Odiavo quando, correndo su e giù per le vie affollate di Busan per arrivare puntuale alla prima ora di lezione, cadevo e mi sporcavo tutta la maglia.
Il fango (insieme ad altri elementi di dubbia provenienza) si mischiava col candore della mia maglietta, trasformandola da bianca e pulita, a nera e puzzolente. Puntualmente, una volta arrivato a scuola, gli occhi di tutti gli studenti si posavano su di me, scrutandomi, deridendomi, uccidendomi. Già non ero di certo lo studente modello di tutto l'istituto, ci mancava solo che la mia divisa (rovinata in partenza dalle mie storiche cadute) subisse altri danni.

Io ho da sempre odiato il nero.
Per molto tempo evitavo quel colore perché mi lasciava sulle labbra il gusto amarognolo della morte. Perché, sì, io la morte l'avevo affrontata così tante volte, che, ormai, era diventata la mia migliore amica (l'unica, per essere precisi).
Morivo quando il dito indice di tutti preferiva scegliere me come Nord, e mai come Sud, nemmeno quando non c'entravo proprio nulla, in quelle stronzate.
Morivo quando, intenzionato a comprare del cibo che potesse  mantenermi in vita (non granché, ah! Il giusto indispensabile, con i pochi spiccioli che portavo in tasca), incontravo il solito gruppo di teppistelli fuori dal supermercato, in cerca di rogne.
E chi potevo essere io, per negargliele?
Mi riempivano di pugni e calci, è vero, però i loro colpi erano talmente forti da farmi dimenticare tutto quel nero, facendomi vedere, invece, tutto bianco. Quant'è bello quel colore? Quant'è bello, soprattutto, risvegliarsi in una stanza di ospedale, dove quel bianco asettico delle pareti, dei pavimenti e delle lenzuola portava un po' di luce al mio cuore di tenebra?!
Sono morto quando mio padre è morto.
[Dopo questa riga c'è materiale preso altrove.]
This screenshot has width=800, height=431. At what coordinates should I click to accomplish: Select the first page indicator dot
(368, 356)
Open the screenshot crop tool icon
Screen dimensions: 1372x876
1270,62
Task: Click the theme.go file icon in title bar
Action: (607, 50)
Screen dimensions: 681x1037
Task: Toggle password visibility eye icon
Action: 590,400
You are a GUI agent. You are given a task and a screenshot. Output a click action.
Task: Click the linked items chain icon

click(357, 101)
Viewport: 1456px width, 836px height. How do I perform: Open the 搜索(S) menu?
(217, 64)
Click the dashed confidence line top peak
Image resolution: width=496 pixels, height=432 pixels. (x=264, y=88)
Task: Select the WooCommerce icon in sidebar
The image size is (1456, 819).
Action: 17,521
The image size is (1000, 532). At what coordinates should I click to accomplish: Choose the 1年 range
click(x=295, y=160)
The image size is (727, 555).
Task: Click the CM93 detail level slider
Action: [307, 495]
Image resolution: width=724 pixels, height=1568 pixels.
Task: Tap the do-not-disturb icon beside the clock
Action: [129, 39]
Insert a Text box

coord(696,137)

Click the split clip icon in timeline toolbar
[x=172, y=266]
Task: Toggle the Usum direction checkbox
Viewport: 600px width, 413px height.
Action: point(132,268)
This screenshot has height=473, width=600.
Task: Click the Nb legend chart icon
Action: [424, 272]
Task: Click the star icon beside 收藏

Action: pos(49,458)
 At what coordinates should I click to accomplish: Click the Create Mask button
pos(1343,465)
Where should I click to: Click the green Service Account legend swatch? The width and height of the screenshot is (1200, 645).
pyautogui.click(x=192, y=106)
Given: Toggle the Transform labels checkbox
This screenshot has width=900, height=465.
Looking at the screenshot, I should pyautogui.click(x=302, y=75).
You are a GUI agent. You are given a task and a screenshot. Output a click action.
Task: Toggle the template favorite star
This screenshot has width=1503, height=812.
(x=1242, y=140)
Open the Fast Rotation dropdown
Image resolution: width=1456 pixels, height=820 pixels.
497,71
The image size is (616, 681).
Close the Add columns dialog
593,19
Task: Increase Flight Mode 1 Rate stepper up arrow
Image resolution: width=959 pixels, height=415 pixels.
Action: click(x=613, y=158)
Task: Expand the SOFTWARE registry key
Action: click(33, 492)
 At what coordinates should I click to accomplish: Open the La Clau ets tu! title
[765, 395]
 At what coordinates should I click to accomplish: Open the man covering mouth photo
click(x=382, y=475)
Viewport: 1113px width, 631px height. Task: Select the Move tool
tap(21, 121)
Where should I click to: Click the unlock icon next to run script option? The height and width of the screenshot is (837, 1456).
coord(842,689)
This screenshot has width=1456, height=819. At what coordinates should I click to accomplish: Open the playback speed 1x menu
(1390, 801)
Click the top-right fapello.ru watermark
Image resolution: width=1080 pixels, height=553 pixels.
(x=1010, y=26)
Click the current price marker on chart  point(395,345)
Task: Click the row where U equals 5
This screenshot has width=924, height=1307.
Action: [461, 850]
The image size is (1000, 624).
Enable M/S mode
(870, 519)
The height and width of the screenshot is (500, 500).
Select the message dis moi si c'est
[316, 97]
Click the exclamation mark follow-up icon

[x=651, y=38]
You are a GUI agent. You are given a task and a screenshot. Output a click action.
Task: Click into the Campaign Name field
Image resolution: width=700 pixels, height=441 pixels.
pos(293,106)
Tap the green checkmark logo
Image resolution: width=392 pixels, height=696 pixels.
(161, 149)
È da sempre stato una figura di riferimento per me, forse l'unica. Era un pittore, e a causa di questa sua passione non ho mai passato molto tempo con lui. Era troppo occupato a sporcarsi le mani di tempera per chiedere a suo figlio come fosse andata la giornata. Non gliene ho mai fatto una colpa, dopotutto lo biasimavo. Quella donna, che fino a poco tempo prima portava al dito l'anello di una promessa infranta ancora prima di esser stretta, l'aveva tormentato per così tanti anni che ha necessariamente dovuto trovare quel quid, quel "qualcosa" che potesse distrarlo dal suo, di nero.
E quale meglio soluzione se non riempire la propria vita di colore?

Ho sempre odiato il nero.
A scuola, purtroppo, non sono mai stato una cima. Non che non me ne importasse minimamente di studiare (anche), ma i libri non facevano davvero per me.
Quando da piccolo i miei genitori mi portarono davanti uno strano tizio con gli occhiali dalle lenti spesse come due fondi di bottiglia, mi spaventai, ad essere sincero. Dovetti eseguire un test perché, solo allora, i miei si accorsero che non ero in grado nemmeno di scrivere bene il mio nome. Tornato a casa, i miei cercarono di spiegarmi il significato di "dislessia" e "discalculia"..ma cosa ne poteva mai sapere un bambino di 8 anni?
Ricordo di essermi ritrovato più e più volte davanti allo specchio della mia cameretta dalle pareti di un verde nauseante, cercando di ripetere le parole che mi disse quel giorno mio padre: "non sei strano, piccolo. Sei speciale".
Pft, che stronzata. L'ho sempre (e, ripeto, sempre) ritenuta una stronzata abissale, perché il mio deficit non era assolutamente un superpotere, come invece lo pubblicizzava mio padre.
Le parole decidevano sempre di scendere da quei gradini scomodi del mio quaderno, stanche di restare lì per tutto il tempo.. e come biasimarle!
Le vedevo prendersi per mano e danzare sulla superficie un po' stropicciata della pagina, dedicandosi ad acrobazie circensi, facendo piroette e capriole. Era davvero uno spettacolo magnifico, ma non tutti la pensavano come me.
E allora tutte quelle ballerine cominciavano a confondersi tra loro, forse per un cambiamento improvviso di musica.
La bella esibizione si trasformava in un tornado di termini, tutto troppo nero. Così buio che mi attanava il cuore in una morsa stretta e soffocante.

Ho odiato il nero.
Un giorno ero uscito di casa, sempre per comprare qualcosa da mandare giù, non che ne avessi necessariamente bisogno. Era il giorno in cui mio padre ebbe l'incidente, il giorno dell'anniversario della sua morte, perciò la fame veniva sempre meno.
Ciononostante, avrei dovuto davvero mangiare qualcosa o sarei svenuto per strada.
Dopo esser scappato dai malintenzionati del market all'angolo ed essere nuovamente inciampato su una buca non riparata al centro della strada (non la notavo mai, quella stronza), mi sono messo a cercare disperatamente un negozio aperto di rameyon.
Il mio stomaco brontolava, il mio naso perdeva sangue e i miei vestiti puzzavano tremendamente. Sembravo quasi un barbone. O un vandalo. Un vandalo barbone. Ed è forse per questo motivo che, appena entrato nel primo negozietto economico di ramen che ho trovato lungo la strada, sono stato sbattuto via a calci. Davvero una serata di merda.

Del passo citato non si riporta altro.